In a certain town, there are two groups of men - one group always tells the truth; the other group always lies.

A stranger arrived in this town and asked one of the natives whether he was a Truth Teller or a Liar. The native answered but the stranger did not catch it. Two other natives, A and B, who overheard the conversation were questioned by the stranger as to what the first man had said. A replied, "He said he was a Truth Teller." Native B replied, "He said he was a Liar."

Can you tell which of the two men, A or B, is a Truth Teller and which is a Liar?

Program I (Perfect Numbers)

A perfect number is a number that is the sum of its divisors. The divisors of 6 are 1, 2, and 3 and they add up to 6 [1 + 2 + 3 = 6]. Another perfect number is 28. The divisors of 28 are 1, 2, 4, 7, 14 and they add up to 28. There are not many perfect numbers. Write a program that takes as input an integer number and determines if it is perfect or not.

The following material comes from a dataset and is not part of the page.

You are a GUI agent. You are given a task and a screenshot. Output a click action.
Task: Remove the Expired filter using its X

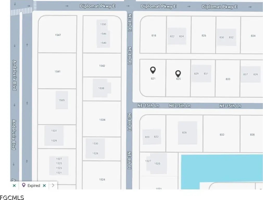click(x=44, y=185)
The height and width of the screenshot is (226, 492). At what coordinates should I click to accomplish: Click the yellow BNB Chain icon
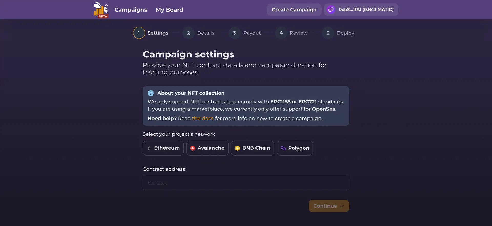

Program II (Palindromic Numbers)

Modify the program that we wrote to find the reverse of a number to find the only non-palindromic number whose cube is palindromic? [Hint: the number is a four-digit number.]

Challenge Program

A software engineer lived on a street that was numbered linearly starting at 1. She had a dog that she used to take out for walks. In the morning she would walk in one direction and in the evening she would walk in the opposite direction. On one of her walks she summed the house numbers in that direction and compared it to the sum of the house numbers in the other direction (not including her house number). To her amazemment she found that the two sums were the same. This was a unique feature of her house and she felt that she lived in a lucky house. So when she moved to another city, she asked her realtor to find her a house with exactly that same feature, i.e. the sum of house numbers on one side is equal to sum of the house numbers on the other side. Your task is to write a program that will help the real estate agent find pairs of numbers (the lucky house and the last house on the street). Assume that there cannot be more than 10,000 houses on a given street. The first set of numbers that have this property is 6 and 8.